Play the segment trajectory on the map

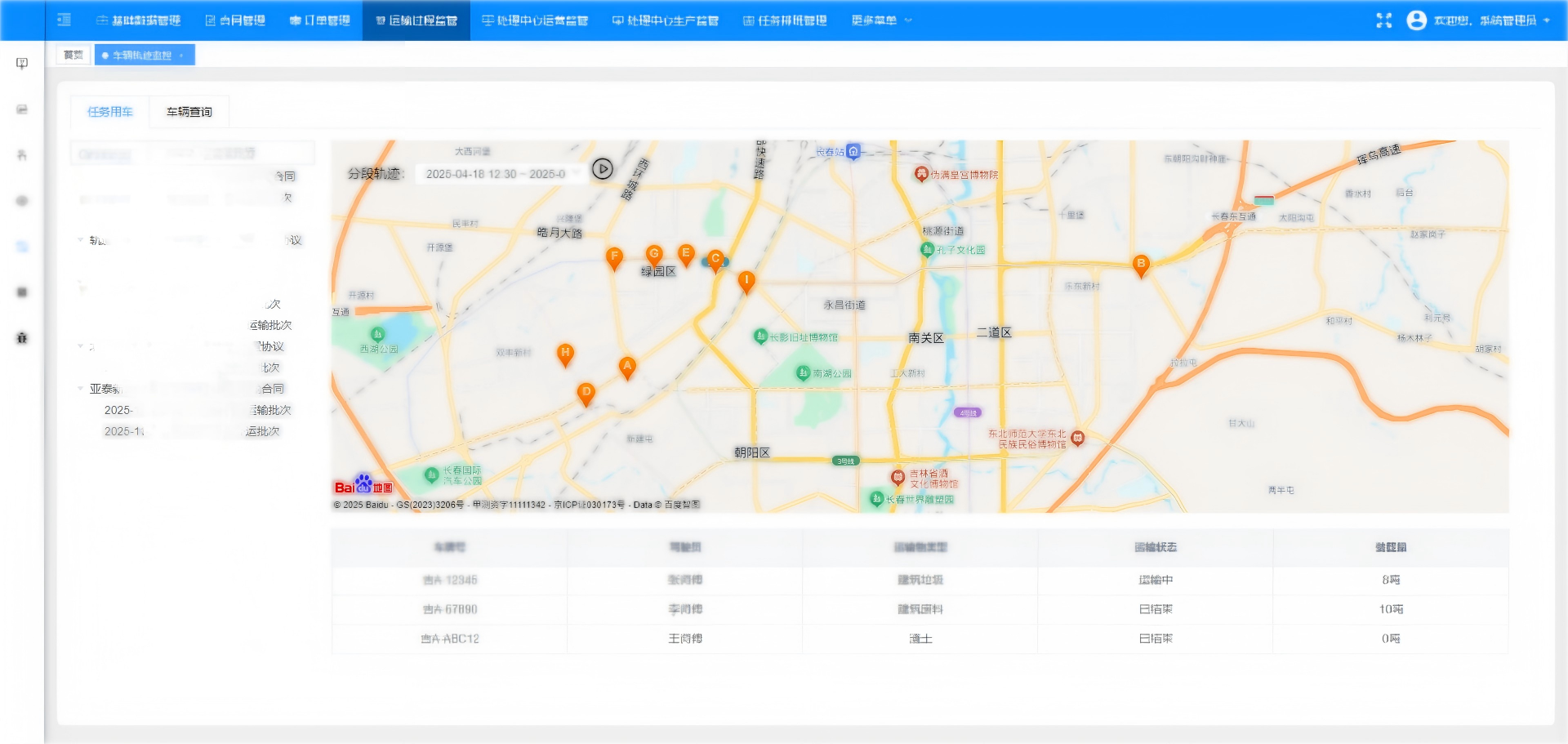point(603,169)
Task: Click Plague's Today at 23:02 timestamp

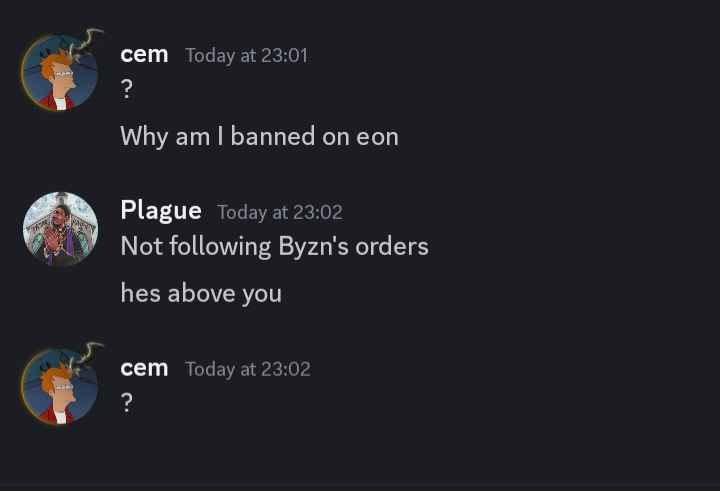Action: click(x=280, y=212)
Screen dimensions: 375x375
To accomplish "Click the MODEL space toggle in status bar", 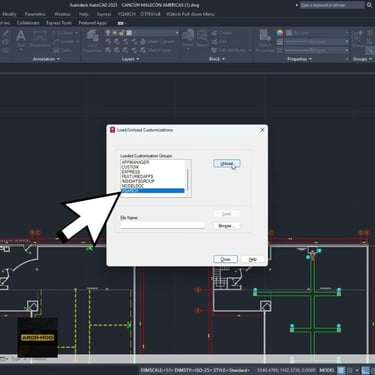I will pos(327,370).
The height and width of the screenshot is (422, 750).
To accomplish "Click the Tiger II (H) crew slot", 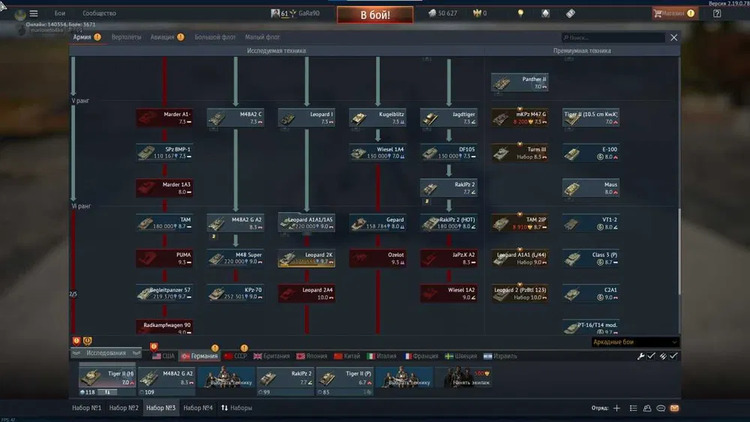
· · ·
:: Exercise ::
Render the material from the line containing "The height and" through the end of the material as a JSON list of strings, one string per line, skipping blank lines and leaving out the pictures.

:: Task solution ::
[
  "The height and width of the screenshot is (422, 750).",
  "To accomplish \"Click the Tiger II (H) crew slot\", "
]